<<<<

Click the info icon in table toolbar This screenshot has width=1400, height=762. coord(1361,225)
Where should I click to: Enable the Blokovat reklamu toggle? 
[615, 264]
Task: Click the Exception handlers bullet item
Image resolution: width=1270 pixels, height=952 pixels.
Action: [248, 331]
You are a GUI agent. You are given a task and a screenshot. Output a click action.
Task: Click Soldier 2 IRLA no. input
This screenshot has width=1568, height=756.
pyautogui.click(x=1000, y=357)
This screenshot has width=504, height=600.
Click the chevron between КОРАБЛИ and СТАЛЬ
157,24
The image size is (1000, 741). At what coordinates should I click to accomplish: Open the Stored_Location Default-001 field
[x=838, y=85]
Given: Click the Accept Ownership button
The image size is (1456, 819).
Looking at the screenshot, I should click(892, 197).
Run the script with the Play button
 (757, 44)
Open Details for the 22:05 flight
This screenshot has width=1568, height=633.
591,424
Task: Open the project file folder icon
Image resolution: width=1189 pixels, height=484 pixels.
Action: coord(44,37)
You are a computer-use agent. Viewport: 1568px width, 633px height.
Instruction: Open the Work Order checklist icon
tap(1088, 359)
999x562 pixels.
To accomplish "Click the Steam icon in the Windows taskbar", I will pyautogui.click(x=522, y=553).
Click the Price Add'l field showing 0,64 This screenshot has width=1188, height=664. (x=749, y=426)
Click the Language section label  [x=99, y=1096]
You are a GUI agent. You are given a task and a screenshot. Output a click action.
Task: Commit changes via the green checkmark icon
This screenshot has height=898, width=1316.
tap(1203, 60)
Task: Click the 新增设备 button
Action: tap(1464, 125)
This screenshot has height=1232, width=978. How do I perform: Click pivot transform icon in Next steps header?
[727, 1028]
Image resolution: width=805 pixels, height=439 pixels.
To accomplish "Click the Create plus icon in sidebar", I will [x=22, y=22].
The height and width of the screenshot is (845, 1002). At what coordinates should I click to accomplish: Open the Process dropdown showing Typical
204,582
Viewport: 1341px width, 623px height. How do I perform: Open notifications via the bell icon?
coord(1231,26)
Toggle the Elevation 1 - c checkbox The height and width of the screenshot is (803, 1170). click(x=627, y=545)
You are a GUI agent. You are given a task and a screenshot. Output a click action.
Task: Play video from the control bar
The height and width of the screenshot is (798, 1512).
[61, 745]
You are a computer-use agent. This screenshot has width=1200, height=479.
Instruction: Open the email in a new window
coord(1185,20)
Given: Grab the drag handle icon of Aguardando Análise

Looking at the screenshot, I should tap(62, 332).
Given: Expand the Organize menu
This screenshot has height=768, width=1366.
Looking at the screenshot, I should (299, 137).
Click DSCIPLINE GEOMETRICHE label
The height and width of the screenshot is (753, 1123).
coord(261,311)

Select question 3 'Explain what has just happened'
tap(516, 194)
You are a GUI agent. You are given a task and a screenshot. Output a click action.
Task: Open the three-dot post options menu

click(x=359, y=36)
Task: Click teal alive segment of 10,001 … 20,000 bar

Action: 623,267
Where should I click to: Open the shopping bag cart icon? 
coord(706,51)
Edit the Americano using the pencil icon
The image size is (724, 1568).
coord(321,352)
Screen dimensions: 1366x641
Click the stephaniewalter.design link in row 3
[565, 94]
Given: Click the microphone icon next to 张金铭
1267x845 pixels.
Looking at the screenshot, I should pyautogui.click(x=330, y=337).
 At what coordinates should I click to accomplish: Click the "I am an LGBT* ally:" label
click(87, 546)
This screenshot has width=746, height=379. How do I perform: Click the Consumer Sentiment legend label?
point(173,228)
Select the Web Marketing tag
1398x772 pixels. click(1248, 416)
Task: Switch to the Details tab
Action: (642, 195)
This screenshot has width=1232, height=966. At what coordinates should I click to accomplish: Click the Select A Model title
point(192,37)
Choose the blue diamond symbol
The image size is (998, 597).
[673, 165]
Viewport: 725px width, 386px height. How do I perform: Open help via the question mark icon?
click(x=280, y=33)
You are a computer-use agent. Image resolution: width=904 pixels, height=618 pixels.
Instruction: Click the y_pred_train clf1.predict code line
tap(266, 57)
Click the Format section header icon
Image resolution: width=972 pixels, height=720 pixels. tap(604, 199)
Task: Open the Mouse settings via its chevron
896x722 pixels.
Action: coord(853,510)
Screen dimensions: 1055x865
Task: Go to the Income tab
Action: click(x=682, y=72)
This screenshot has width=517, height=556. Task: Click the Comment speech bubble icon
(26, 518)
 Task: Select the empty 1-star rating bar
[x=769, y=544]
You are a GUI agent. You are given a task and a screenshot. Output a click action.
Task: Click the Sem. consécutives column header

>>>>

(WORK REQUEST): Retype each of the preceding records exactly as printed.

(EXERCISE SOLUTION):
Click the info icon in table toolbar This screenshot has width=1400, height=762. coord(1361,225)
Where should I click to: Enable the Blokovat reklamu toggle? 
[615, 264]
Task: Click the Exception handlers bullet item
Image resolution: width=1270 pixels, height=952 pixels.
Action: [248, 331]
You are a GUI agent. You are given a task and a screenshot. Output a click action.
Task: Click Soldier 2 IRLA no. input
This screenshot has width=1568, height=756.
pyautogui.click(x=1000, y=357)
This screenshot has width=504, height=600.
Click the chevron between КОРАБЛИ and СТАЛЬ
157,24
The image size is (1000, 741). At what coordinates should I click to accomplish: Open the Stored_Location Default-001 field
[x=838, y=85]
Given: Click the Accept Ownership button
The image size is (1456, 819).
Looking at the screenshot, I should click(892, 197).
Run the script with the Play button
 (757, 44)
Open Details for the 22:05 flight
This screenshot has width=1568, height=633.
591,424
Task: Open the project file folder icon
Image resolution: width=1189 pixels, height=484 pixels.
Action: coord(44,37)
You are a computer-use agent. Viewport: 1568px width, 633px height.
Instruction: Open the Work Order checklist icon
tap(1088, 359)
999x562 pixels.
To accomplish "Click the Steam icon in the Windows taskbar", I will pyautogui.click(x=522, y=553).
Click the Price Add'l field showing 0,64 This screenshot has width=1188, height=664. (x=749, y=426)
Click the Language section label  [x=99, y=1096]
You are a GUI agent. You are given a task and a screenshot. Output a click action.
Task: Commit changes via the green checkmark icon
This screenshot has height=898, width=1316.
tap(1203, 60)
Task: Click the 新增设备 button
Action: tap(1464, 125)
This screenshot has height=1232, width=978. How do I perform: Click pivot transform icon in Next steps header?
[727, 1028]
Image resolution: width=805 pixels, height=439 pixels.
To accomplish "Click the Create plus icon in sidebar", I will [x=22, y=22].
The height and width of the screenshot is (845, 1002). At what coordinates should I click to accomplish: Open the Process dropdown showing Typical
204,582
Viewport: 1341px width, 623px height. How do I perform: Open notifications via the bell icon?
coord(1231,26)
Toggle the Elevation 1 - c checkbox The height and width of the screenshot is (803, 1170). click(x=627, y=545)
You are a GUI agent. You are given a task and a screenshot. Output a click action.
Task: Play video from the control bar
The height and width of the screenshot is (798, 1512).
[61, 745]
You are a computer-use agent. This screenshot has width=1200, height=479.
Instruction: Open the email in a new window
coord(1185,20)
Given: Grab the drag handle icon of Aguardando Análise

Looking at the screenshot, I should tap(62, 332).
Given: Expand the Organize menu
This screenshot has height=768, width=1366.
Looking at the screenshot, I should (299, 137).
Click DSCIPLINE GEOMETRICHE label
The height and width of the screenshot is (753, 1123).
coord(261,311)

Select question 3 'Explain what has just happened'
tap(516, 194)
You are a GUI agent. You are given a task and a screenshot. Output a click action.
Task: Open the three-dot post options menu

click(x=359, y=36)
Task: Click teal alive segment of 10,001 … 20,000 bar

Action: 623,267
Where should I click to: Open the shopping bag cart icon? 
coord(706,51)
Edit the Americano using the pencil icon
The image size is (724, 1568).
coord(321,352)
Screen dimensions: 1366x641
Click the stephaniewalter.design link in row 3
[565, 94]
Given: Click the microphone icon next to 张金铭
1267x845 pixels.
Looking at the screenshot, I should pyautogui.click(x=330, y=337).
 At what coordinates should I click to accomplish: Click the "I am an LGBT* ally:" label
click(87, 546)
This screenshot has width=746, height=379. How do I perform: Click the Consumer Sentiment legend label?
point(173,228)
Select the Web Marketing tag
1398x772 pixels. click(1248, 416)
Task: Switch to the Details tab
Action: (642, 195)
This screenshot has width=1232, height=966. At what coordinates should I click to accomplish: Click the Select A Model title
point(192,37)
Choose the blue diamond symbol
The image size is (998, 597).
[673, 165]
Viewport: 725px width, 386px height. How do I perform: Open help via the question mark icon?
click(x=280, y=33)
You are a computer-use agent. Image resolution: width=904 pixels, height=618 pixels.
Instruction: Click the y_pred_train clf1.predict code line
tap(266, 57)
Click the Format section header icon
Image resolution: width=972 pixels, height=720 pixels. tap(604, 199)
Task: Open the Mouse settings via its chevron
896x722 pixels.
Action: coord(853,510)
Screen dimensions: 1055x865
Task: Go to the Income tab
Action: click(x=682, y=72)
This screenshot has width=517, height=556. Task: Click the Comment speech bubble icon
(26, 518)
 Task: Select the empty 1-star rating bar
[x=769, y=544]
You are a GUI agent. You are given a task and a screenshot. Output a click action.
Task: Click the Sem. consécutives column header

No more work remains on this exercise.